本文
===============
Y根さんによると、私は学会発表が上手い危険人物だという。私が上手いかどうかはわからないが、上手い人は危険人物という見方は新鮮で、確かに一理あると思った。Y根さんによると、だいたい他人に上手にモノを教えるというのは一種の洗脳であるという。学会発表も同じこと。
そして教育者は自分が他人を洗脳しているということを忘れてはならないと。これは教育者と学生の関係のみならず、先輩と後輩の学生間の関係にもあてはまるし、あるいは逆の上下関係でもあてはまることがある。それを知っていれば謙虚になるのが自然で、主張の押し付けに違和感を覚えるはずである。
またY根さんはこうも言っていた。だからこそ講義の下手な教員、学会発表の下手な学生も重要だと。みんなが上手かったら面白くない。みんながマジメにコツコツやっていたら面白くない。たしかに、そもそも他人の心にどう響くか、どう残るかは、上手い下手に関係ないのだろう。
===============
提供データ
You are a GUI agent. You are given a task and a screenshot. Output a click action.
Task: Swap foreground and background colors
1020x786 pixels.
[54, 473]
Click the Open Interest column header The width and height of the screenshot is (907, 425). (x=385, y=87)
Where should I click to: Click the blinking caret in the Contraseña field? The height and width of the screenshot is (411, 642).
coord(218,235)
===============
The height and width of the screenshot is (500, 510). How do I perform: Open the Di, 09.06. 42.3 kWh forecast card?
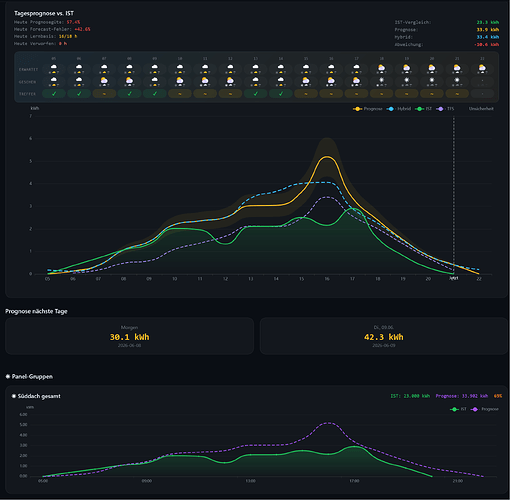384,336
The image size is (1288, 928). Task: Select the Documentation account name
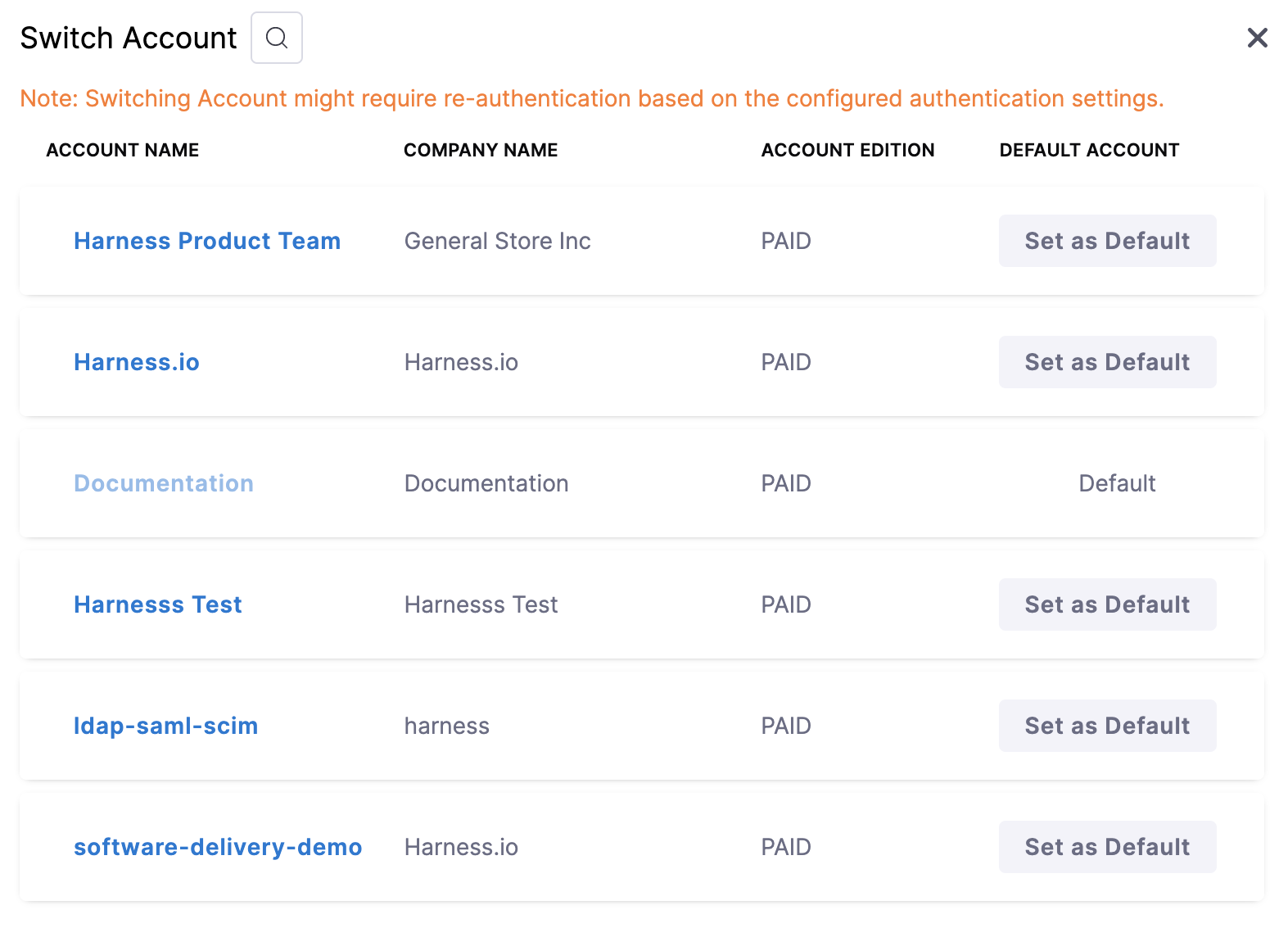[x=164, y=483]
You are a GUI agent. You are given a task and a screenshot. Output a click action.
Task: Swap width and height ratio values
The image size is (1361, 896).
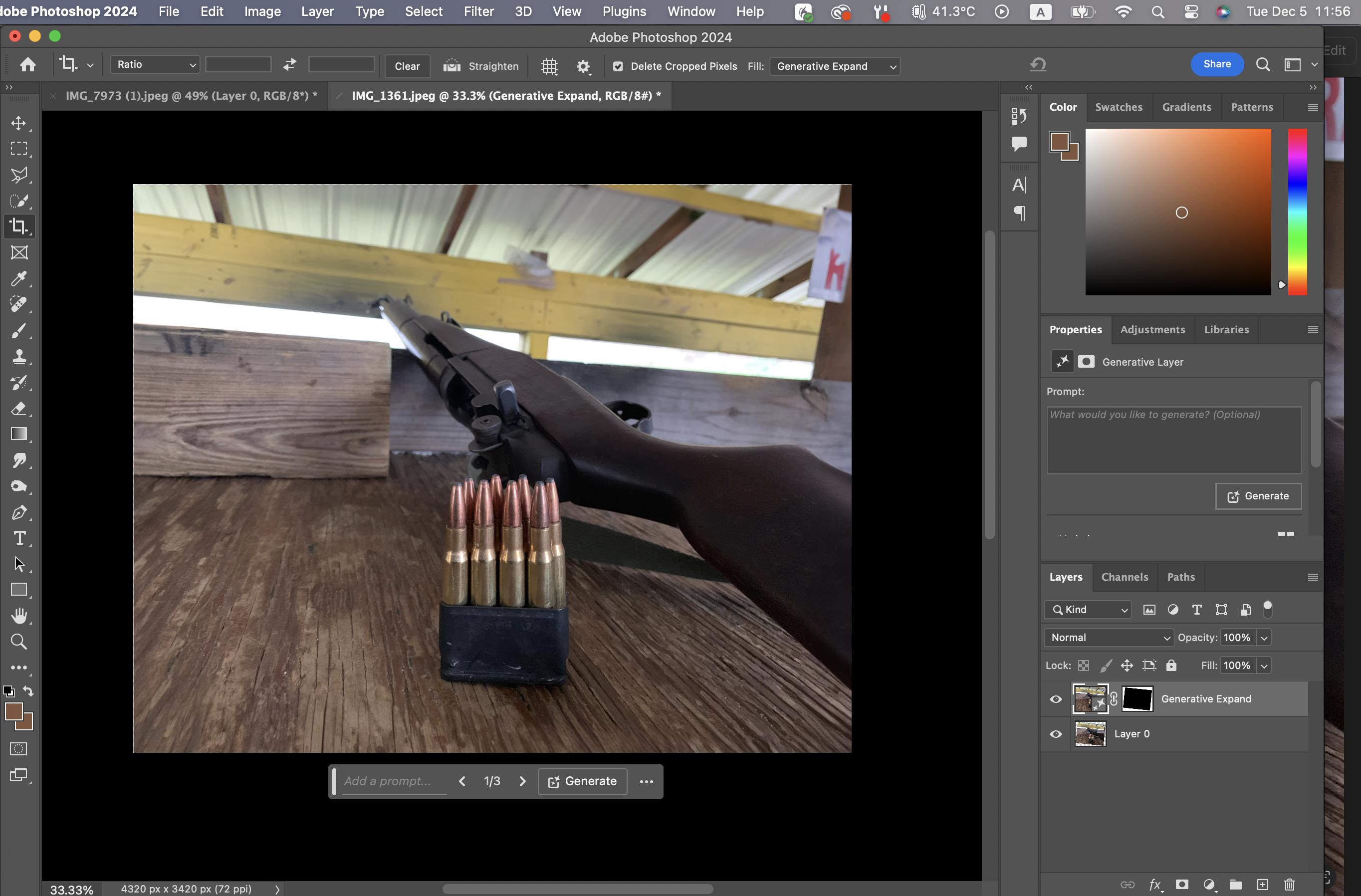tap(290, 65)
===============
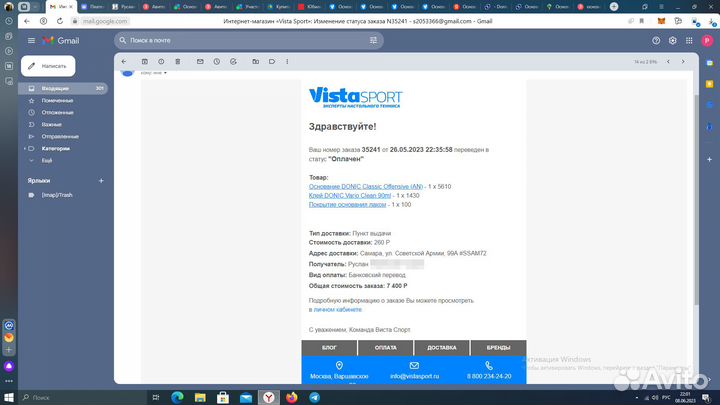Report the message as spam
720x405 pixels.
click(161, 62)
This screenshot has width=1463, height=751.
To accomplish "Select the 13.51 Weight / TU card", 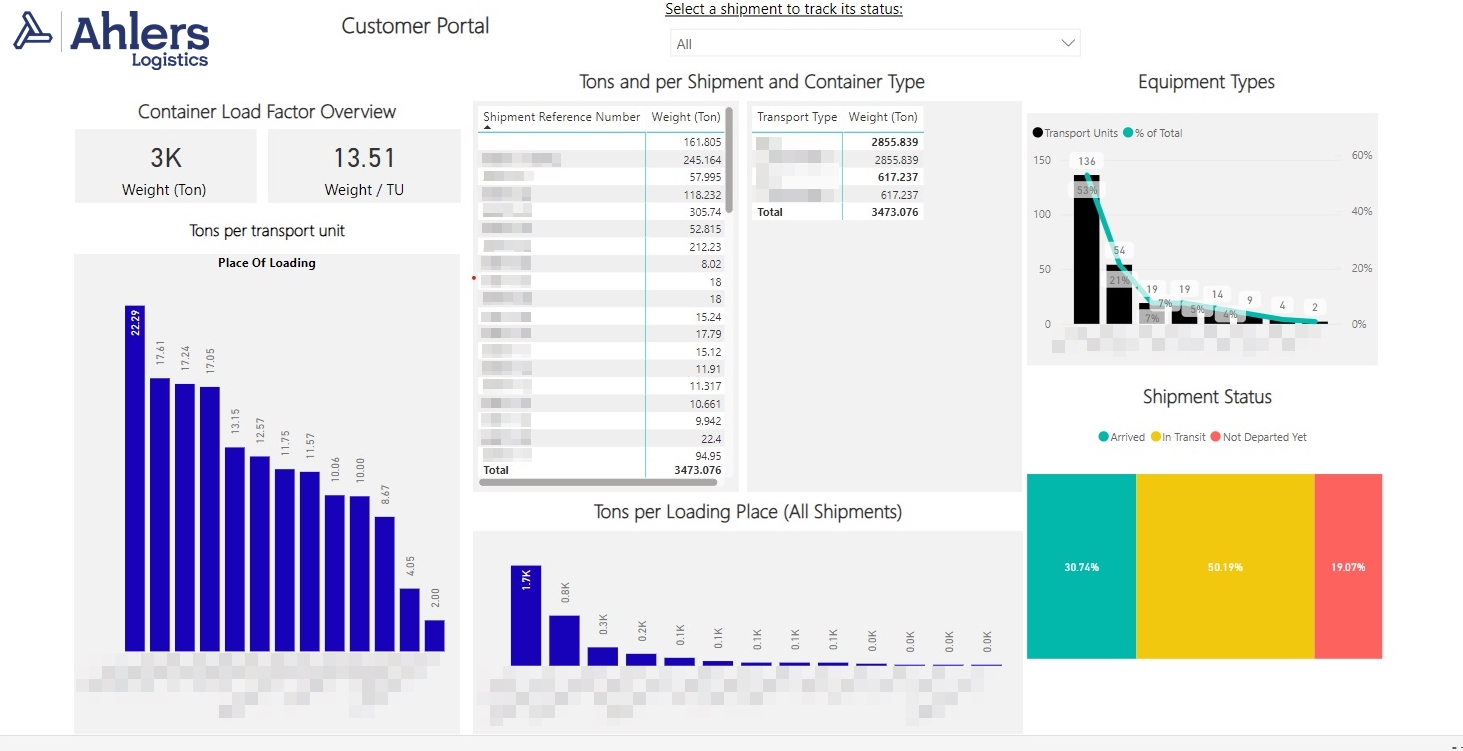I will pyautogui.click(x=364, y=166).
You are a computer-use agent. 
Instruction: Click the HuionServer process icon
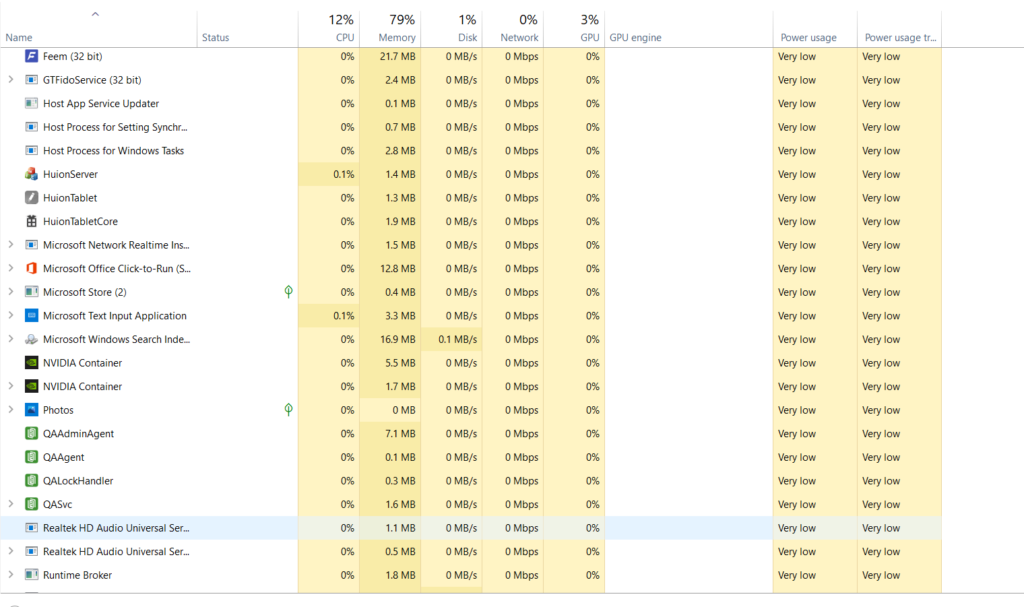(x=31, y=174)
===============
課題 1
本文のうち、「Y根さんによると、私は学会発」という語句から書き始め、「に違和感を覚えるはずである。」まで書いたところで止めて、その部分を一字一句違えずに書き写しなさい。
課題 2
学会発表や教えることの上手い下手を論じた本文を、その最後の文に続けて書き継ぎなさい。
上に示した各行は、本文の内容とは関係がない。

解答 1
Y根さんによると、私は学会発表が上手い危険人物だという。私が上手いかどうかはわからないが、上手い人は危険人物という見方は新鮮で、確かに一理あると思った。Y根さんによると、だいたい他人に上手にモノを教えるというのは一種の洗脳であるという。学会発表も同じこと。
そして教育者は自分が他人を洗脳しているということを忘れてはならないと。これは教育者と学生の関係のみならず、先輩と後輩の学生間の関係にもあてはまるし、あるいは逆の上下関係でもあてはまることがある。それを知っていれば謙虚になるのが自然で、主張の押し付けに違和感を覚えるはずである。

解答 2
なんだかY根さんの話を聞いて気分が楽になり、少なくとも学生指導で肩の凝る悩みを抱えずに済みそうに思えた。そして帰りの電車で思った。「あれ、洗脳されてないか」
その数ヶ月前にゾウムシのY武君に言われた。「学生に自分のレベルを押し付けるな」
彼の前でそんな素振りを見せたことはないが、私がそうしそうな雰囲気を持っているのだろう。また私も、聞き流せなかったところからして、思う節があったのだろう。それから彼の言葉を反芻して、自分の考えの誤りにいろいろと気付かされた。そしてY根さんの言葉がとどめを刺したのである。
他人の意見というのはありがたいし、あるべきときにあるものだとつくづく思った。